‘Dayan pushed PM Meir to consider using nuclear weapons in 1973 war’

Former government aide says the defense minister, badly shaken on day two of the Yom Kippur War, suggested the ultimate option… and Meir told him to ‘forget it’

Mitch Ginsburg is the former Times of Israel military correspondent.

Prime Minister Golda Meir and Defense Minister Moshe Dayan meet with troops on the Golan Heights, on November 21, 1973. (Ron Frenkel/GPO)
Prime Minister Golda Meir and Defense Minister Moshe Dayan meet with troops on the Golan Heights, on November 21, 1973. (Ron Frenkel/GPO)

On the second day of the 1973 Yom Kippur War, Israel’s defense minister Moshe Dayan told prime minister Golda Meir to consider making preparations for the use of nuclear weapons, according to an interview with a ministerial aide now being published for the first time.

With Israel taken completely by surprise, Syrian tanks streaking across the Golan Heights and the IDF’s armored divisions in the south losing ground, Dayan returned from the northern front for a meeting at the Prime Minister’s Office visibly shaken, and suggested readying the nuclear option, claims Arnon Azaryahu, an aide to another minister in the war-time security cabinet, Israel Galili, in the video-and-text interview.

The interview, which was conducted several years ago by nuclear historian Avner Cohen, was formally made public late Thursday on the website of the Woodrow Wilson International Center for Scholars. It is emerging 40 years after the Yom Kippur War — and precisely as the world focuses attention on Iran’s rogue nuclear program, which Israel’s Prime Minister Benjamin Netanyahu told the UN General Assembly this week is aimed at developing nuclear weapons. Iran has tried to deflect international scrutiny of its nuclear program by pointing at what Iranian Foreign Minister Mohammad Javad Zarif recently claimed were Israel’s “200 nuclear warheads.”

In Arnon Azaryahu’s account, the war-time security cabinet, consisting of Galili, prime minister Meir, defense minister Dayan and deputy prime minister Yigal Allon, held an especially lengthy meeting on October 7, 1973.

(The full length interview can be found here.)

Galili’s aide Azaryahu was not in the room, and thus the account he provides in the interview is second-hand. He sat on a bench in the hall outside, several yards away from a stone-faced friend of his – Shalhevet Freir, the director general of the Israel Atomic Energy Commission.

A photo from the 1960s of the nuclear facility outside Dimona (photo credit: Flash 90/US National Security Archive)
A photo from the 1960s of the nuclear facility outside Dimona (photo credit: Flash 90/US National Security Archive)

Over lunch later that day, Galili revealed to Azaryahu what had unfolded inside. Recounting what he says Galili told him, Azaryahu says in the interview that Dayan waited until after chief of the IDF General Staff Lt. Gen. David “Dado” Elazar had made a presentation outlining the state of the war and had left the room. Then, with his hand on the door handle, in an attempt at nonchalance, Dayan raised the nuclear matter:

Moshe Dayan, June 1981. (photo credit: Moshe Shai/Flash90)
Moshe Dayan, June 1981. (photo credit: Moshe Shai/Flash90)

**Listing**

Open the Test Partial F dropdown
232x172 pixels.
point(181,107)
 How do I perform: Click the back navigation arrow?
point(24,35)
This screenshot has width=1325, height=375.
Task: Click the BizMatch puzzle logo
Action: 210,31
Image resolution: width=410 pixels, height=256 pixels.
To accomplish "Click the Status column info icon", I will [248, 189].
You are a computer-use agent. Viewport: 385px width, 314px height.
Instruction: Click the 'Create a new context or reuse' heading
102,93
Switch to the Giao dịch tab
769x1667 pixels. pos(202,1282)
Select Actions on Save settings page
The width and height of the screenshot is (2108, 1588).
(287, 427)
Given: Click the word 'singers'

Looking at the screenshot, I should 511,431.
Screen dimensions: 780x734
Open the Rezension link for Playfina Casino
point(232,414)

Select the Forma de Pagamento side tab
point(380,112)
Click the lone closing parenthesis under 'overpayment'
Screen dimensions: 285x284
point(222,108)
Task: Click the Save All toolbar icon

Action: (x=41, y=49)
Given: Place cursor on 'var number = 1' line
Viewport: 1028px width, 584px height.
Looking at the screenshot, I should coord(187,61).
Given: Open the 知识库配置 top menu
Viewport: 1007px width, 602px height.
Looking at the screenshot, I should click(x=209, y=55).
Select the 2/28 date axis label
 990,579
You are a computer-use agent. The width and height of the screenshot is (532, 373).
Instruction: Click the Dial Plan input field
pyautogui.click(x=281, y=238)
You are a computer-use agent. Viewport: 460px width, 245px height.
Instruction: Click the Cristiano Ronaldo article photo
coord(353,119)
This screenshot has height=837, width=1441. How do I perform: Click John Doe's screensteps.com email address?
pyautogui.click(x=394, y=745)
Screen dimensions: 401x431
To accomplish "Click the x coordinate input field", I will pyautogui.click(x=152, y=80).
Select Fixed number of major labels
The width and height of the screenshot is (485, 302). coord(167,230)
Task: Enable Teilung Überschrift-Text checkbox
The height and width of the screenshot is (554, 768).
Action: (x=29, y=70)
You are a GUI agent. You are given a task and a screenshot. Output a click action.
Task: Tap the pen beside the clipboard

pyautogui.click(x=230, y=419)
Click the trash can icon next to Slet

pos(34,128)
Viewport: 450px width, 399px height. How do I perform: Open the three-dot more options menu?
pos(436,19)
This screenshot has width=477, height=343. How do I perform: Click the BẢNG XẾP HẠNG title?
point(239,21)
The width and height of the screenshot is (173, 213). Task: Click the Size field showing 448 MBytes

**Problem requirements**
Rewrite the part of the article above about Dayan and the 1973 war that starts at the words "Former government aide" and ends after "the first time.", putting "October War" in place of "Yom Kippur War".

**Output below**
Former government aide says the defense minister, badly shaken on day two of the October War, suggested the ultimate option… and Meir told him to ‘forget it’

Mitch Ginsburg is the former Times of Israel military correspondent.

Prime Minister Golda Meir and Defense Minister Moshe Dayan meet with troops on the Golan Heights, on November 21, 1973. (Ron Frenkel/GPO)
Prime Minister Golda Meir and Defense Minister Moshe Dayan meet with troops on the Golan Heights, on November 21, 1973. (Ron Frenkel/GPO)

On the second day of the 1973 October War, Israel’s defense minister Moshe Dayan told prime minister Golda Meir to consider making preparations for the use of nuclear weapons, according to an interview with a ministerial aide now being published for the first time.